Platform teams can tune the entire path as a single system. Because they own the SIP stack and the media gateways, they can implement aggressive optimizations like starting AI inference the moment audio packets arrive at the network edge, rather than waiting for a third-party API handshake. Observability also transforms from archaeological log reconstruction to real-time instrumentation. One trace ID follows a call from PSTN ingress through transcription, LLM inference, and synthesis. When latency spikes, you see exactly which component degraded and why, because the data isn't siloed in another vendor's black box.
The tight integration of network and compute is what unlocks the next evolution in this space: unified speech-to-speech models. These models bypass the traditional STT to LLM to TTS pipeline entirely. Instead of transcribing audio to text, processing it through a language model, and synthesizing new audio, these models process audio directly in the acoustic domain and generate spoken responses without intermediate text representations.
The latency benefits are dramatic. You eliminate two entire model inference steps and the serialization overhead between them. More importantly, you preserve prosody, emotion, and conversational dynamics that get lost in text-based intermediation. When a caller is frustrated, a speech-to-speech model can detect that in their voice directly and modulate its response accordingly.
However, speech-to-speech models require even lower latency tolerances than traditional pipelines because they are designed for truly real-time, interruptible conversations. They effectively require the network and the model to move in lockstep. If you're hair pinning calls between a third-party PSTN provider and a separate AI platform over the public internet, the jitter alone will destroy the "real-time" illusion before the model even processes the first frame of audio.
This isn't to say multi-vendor architectures never make sense. If you're experimenting with bleeding edge language models that only one provider offers, or you have regulatory requirements that mandate specific regional infrastructure, a modular approach may be your only option. Research teams building novel voice AI applications often benefit from swapping components rapidly to test hypotheses.
But here's the uncomfortable truth: Most production voice AI deployments don't need that flexibility. They need predictable latency, carrier-grade reliability, and operational simplicity at scale. When you're handling thousands of concurrent calls for revenue impacting use cases, the "best-of-breed" component you swap in for a 2% accuracy gain isn't worth the 200ms latency penalty and three-vendor finger-pointing sessions it introduces.

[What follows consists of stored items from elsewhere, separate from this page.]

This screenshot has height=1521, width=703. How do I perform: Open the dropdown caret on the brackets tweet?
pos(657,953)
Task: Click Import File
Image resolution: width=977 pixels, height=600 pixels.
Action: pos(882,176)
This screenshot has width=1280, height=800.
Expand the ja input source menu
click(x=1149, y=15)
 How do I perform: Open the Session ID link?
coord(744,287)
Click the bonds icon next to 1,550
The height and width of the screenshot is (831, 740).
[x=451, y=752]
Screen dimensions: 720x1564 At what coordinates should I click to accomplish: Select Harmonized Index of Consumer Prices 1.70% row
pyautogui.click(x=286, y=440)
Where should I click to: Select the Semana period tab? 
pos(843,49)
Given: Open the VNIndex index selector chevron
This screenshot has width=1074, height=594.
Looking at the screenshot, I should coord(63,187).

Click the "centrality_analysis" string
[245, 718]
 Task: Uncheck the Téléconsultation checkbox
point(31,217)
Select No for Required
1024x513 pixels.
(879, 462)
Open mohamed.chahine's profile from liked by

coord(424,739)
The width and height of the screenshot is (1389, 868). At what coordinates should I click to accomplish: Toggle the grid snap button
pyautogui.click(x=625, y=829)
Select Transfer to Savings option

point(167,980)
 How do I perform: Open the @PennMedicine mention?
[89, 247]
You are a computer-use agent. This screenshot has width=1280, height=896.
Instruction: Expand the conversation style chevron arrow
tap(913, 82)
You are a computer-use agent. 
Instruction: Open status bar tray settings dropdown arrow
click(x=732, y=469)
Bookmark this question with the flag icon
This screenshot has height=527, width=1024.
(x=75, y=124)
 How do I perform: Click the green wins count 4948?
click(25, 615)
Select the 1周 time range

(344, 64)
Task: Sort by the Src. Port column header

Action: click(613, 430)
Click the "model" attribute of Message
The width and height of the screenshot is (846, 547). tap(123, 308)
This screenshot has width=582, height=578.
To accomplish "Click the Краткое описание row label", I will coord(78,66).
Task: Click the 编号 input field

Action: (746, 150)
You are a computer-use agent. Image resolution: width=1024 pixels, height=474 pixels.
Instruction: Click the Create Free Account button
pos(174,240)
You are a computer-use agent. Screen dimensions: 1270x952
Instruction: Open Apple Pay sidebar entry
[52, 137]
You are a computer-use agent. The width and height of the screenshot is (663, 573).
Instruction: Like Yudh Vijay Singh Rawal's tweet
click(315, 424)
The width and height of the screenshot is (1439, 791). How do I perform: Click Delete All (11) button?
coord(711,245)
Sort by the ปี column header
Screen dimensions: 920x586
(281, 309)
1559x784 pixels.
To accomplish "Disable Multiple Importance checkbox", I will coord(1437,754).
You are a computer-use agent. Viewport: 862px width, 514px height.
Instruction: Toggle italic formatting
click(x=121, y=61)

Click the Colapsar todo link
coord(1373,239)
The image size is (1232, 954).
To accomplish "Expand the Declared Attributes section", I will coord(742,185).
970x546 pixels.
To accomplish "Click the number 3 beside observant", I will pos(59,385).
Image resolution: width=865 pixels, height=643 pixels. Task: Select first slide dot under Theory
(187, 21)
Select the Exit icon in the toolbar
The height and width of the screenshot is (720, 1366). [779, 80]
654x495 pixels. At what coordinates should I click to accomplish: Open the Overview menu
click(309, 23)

The voice AI market has matured rapidly. What required stitching together four different vendors in 2023 can now be delivered by single providers who've built vertically integrated stacks specifically for production telephony workloads. These platforms understand carrier-grade requirements because they are voice carriers. They offer unified SLAs because they control every component in the path, from the port on the PSTN switch to the final byte of generated audio.
If you're evaluating voice AI infrastructure in 2026, ask yourself: is your multi-vendor architecture delivering actual flexibility, or just operational complexity? Are you genuinely leveraging best-of-breed advantages, or are you spending engineering cycles playing integration whack-a-mole?
The illusion of flexibility is expensive. It costs you latency budget you can't afford, operational overhead that scales linearly with call volume, and the kind of systemic reliability issues that only surface under load. For production voice AI, the future isn't modular. It's integrated, owned, and optimized end-to-end.